2) Song For Marion (Paul Andrew Williams, 2013)
Song For Marion is a delightful British tale about a choir of elderly people called ‘the OAPz’ led by singing tutor Elizabeth (Gemma Arterton) as she attempts to encourage grumpy Arthur (Terence Stamp) into supporting his wife Marion (Vanessa Redgrave) as she enters the choir, despite being struck down with cancer. Despite the tender issues the film explores, the film is told in a light-hearted way, reinforcing the positive side of ageing in focusing on the community aspects of this group of elderly friends and the ways in which they grow to support one another. The film features some brilliant songs as the OAPz dress up in ghetto gear to perform Let’s Talk About Sex and in their punk fashion as they sing a rendition of Ace of Spades and features charming comedic moments to lighten the tone of the otherwise sensitive moments. I thoroughly enjoyed the film and thought Terence Stamp, Gemma Arterton and Vanessa Redgrave were all fantastic in it. It is, without a doubt, one of my favourite movies of 2013 so far, and I highly recommend it if you enjoyed films such as Quartet (2012) and The Best Exotic Marigold Hotel (2012).
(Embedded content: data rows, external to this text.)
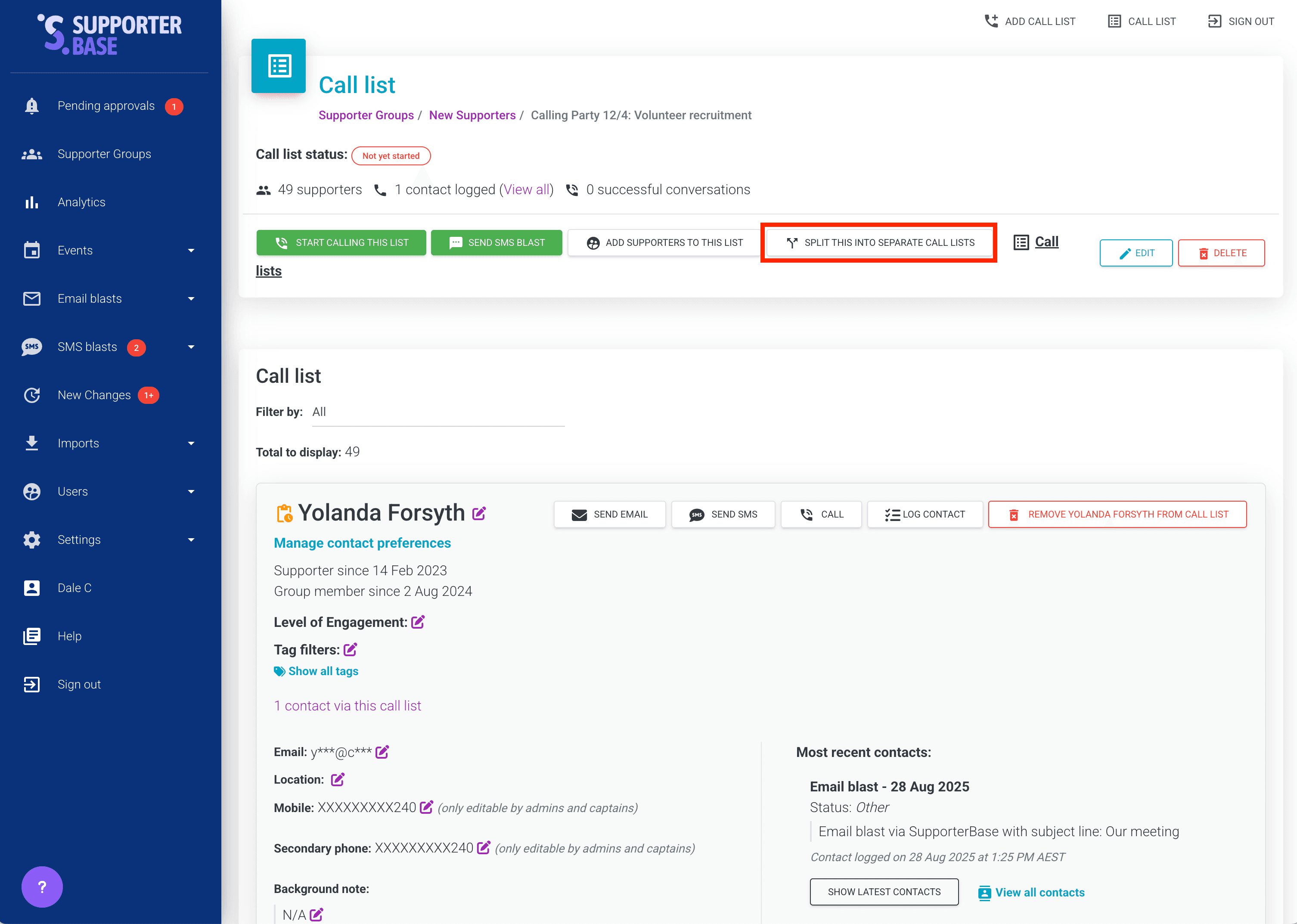Click the Secondary phone edit icon
This screenshot has width=1297, height=924.
[484, 848]
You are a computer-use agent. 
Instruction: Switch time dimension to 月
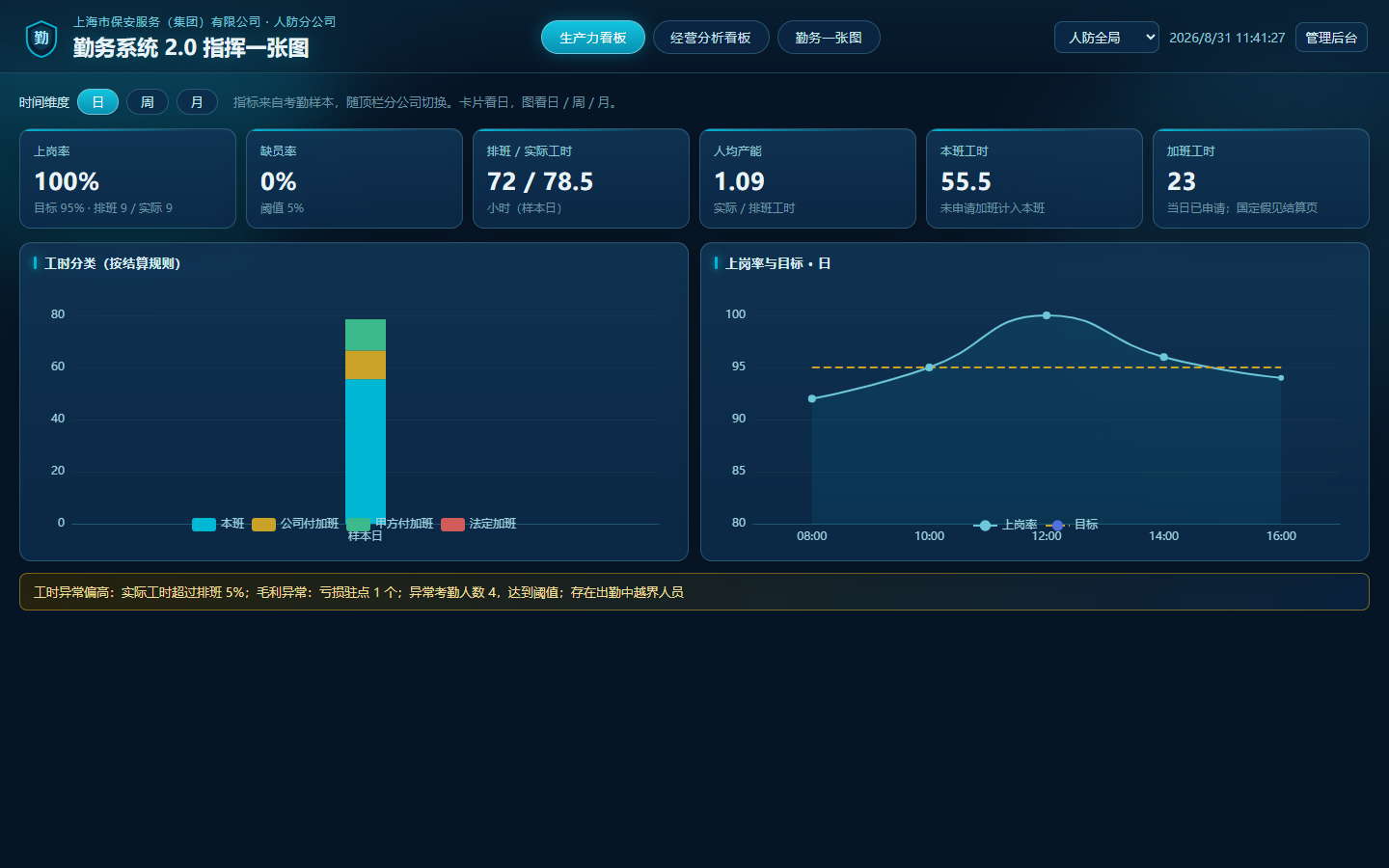pyautogui.click(x=197, y=101)
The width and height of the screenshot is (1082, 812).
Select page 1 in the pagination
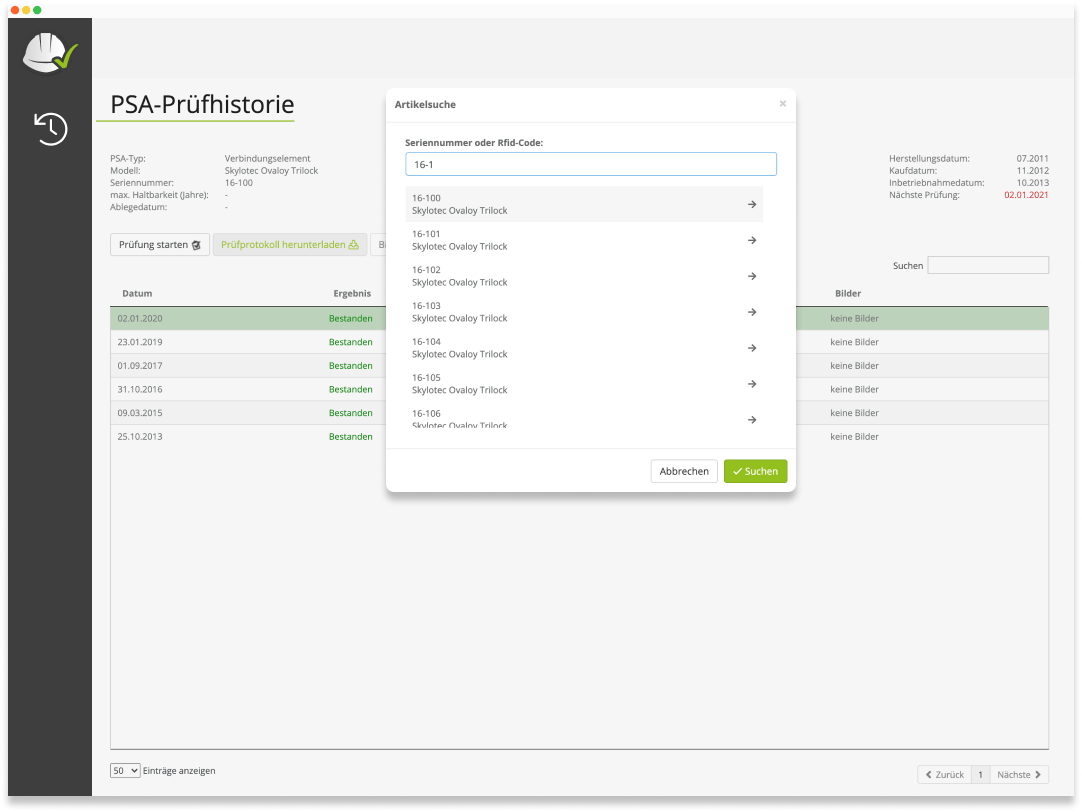[x=980, y=774]
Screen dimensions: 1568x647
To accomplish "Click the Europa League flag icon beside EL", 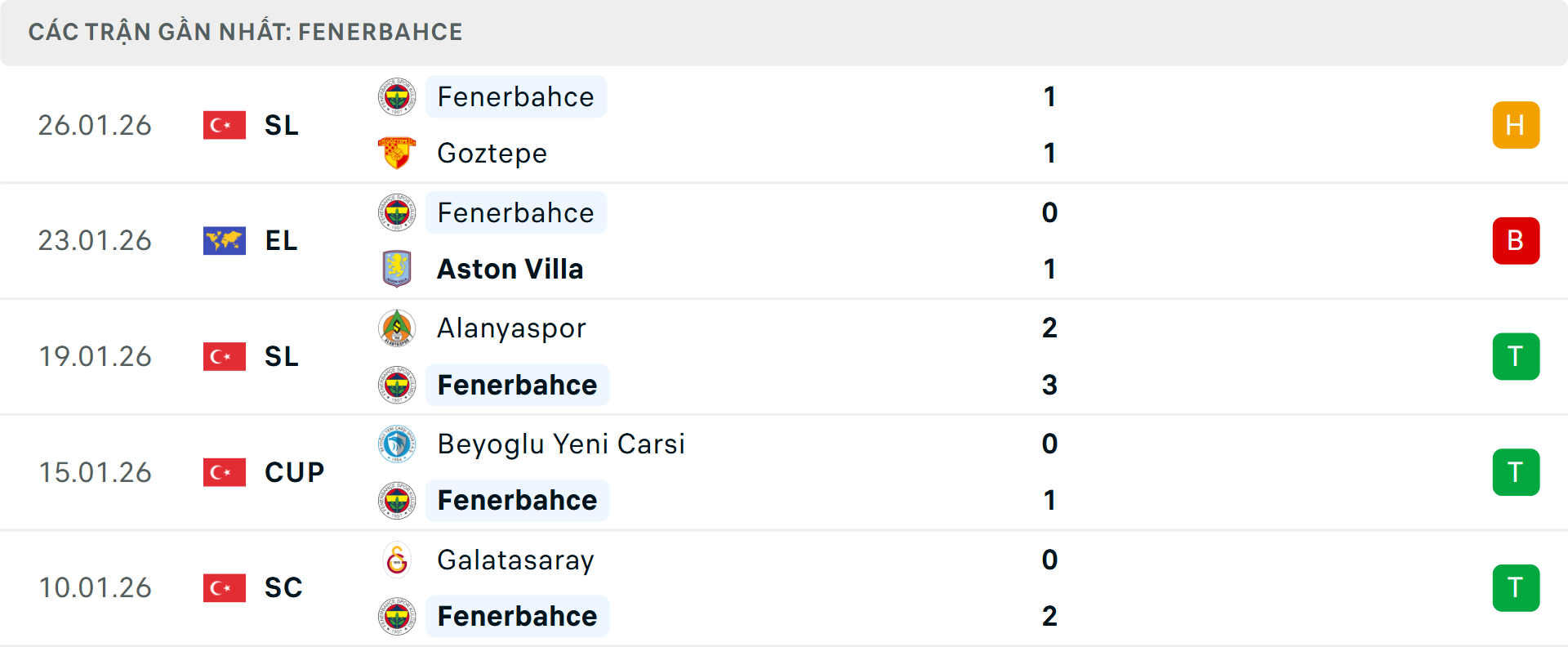I will pos(224,241).
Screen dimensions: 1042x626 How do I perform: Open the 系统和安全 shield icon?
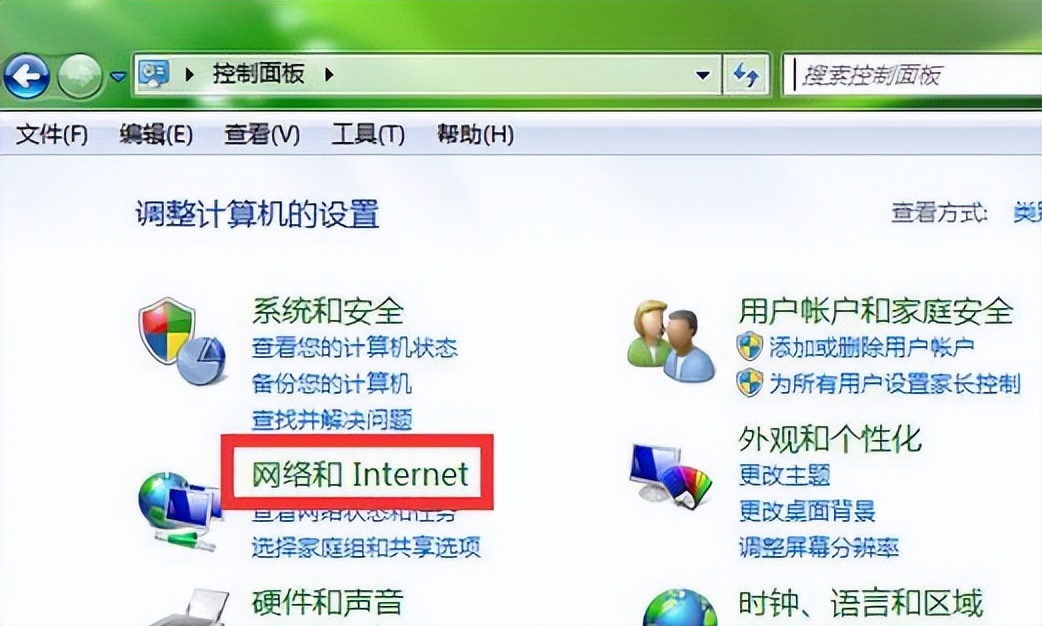pyautogui.click(x=181, y=341)
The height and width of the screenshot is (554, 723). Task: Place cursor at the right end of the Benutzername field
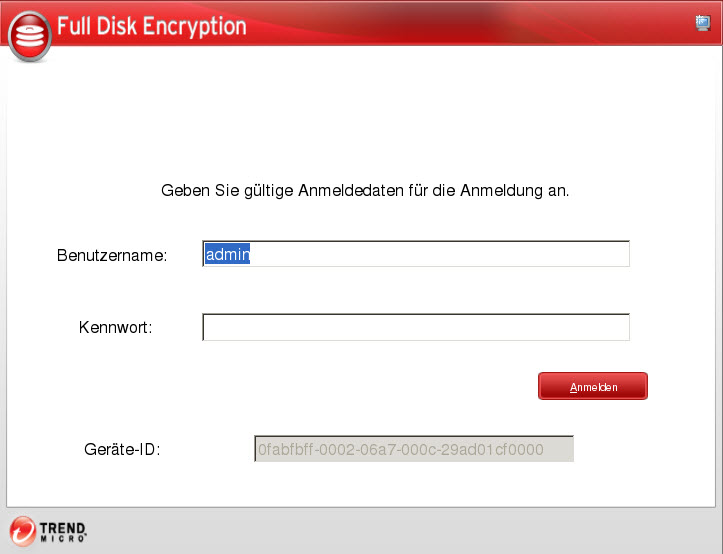point(620,255)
1) An Education (Lone Scherfig, 2009)
An Education was a fantastic film following protagonist Jenny (Carey Mulligan) as she verges on the boundary between childhood innocence and the adult world, being lured into a world of high class culture by paedophile David (Peter Sarsgaard) in the process. Carey Mulligan appeared to be very young in this film compared to how much older she looked in Never Let Me Go (2010) which was released only a year later. She’s an absolutely mesmerising actress and has really developed a strong acting career over the past few years suggesting she is a very promising actress. I absolutely loved An Education; the storyline was engaging, surprising and intelligent, the acting was superb (starring some of the best British actors), and I think more people should give this film a go if you want to see one of the best in contemporary British cinema.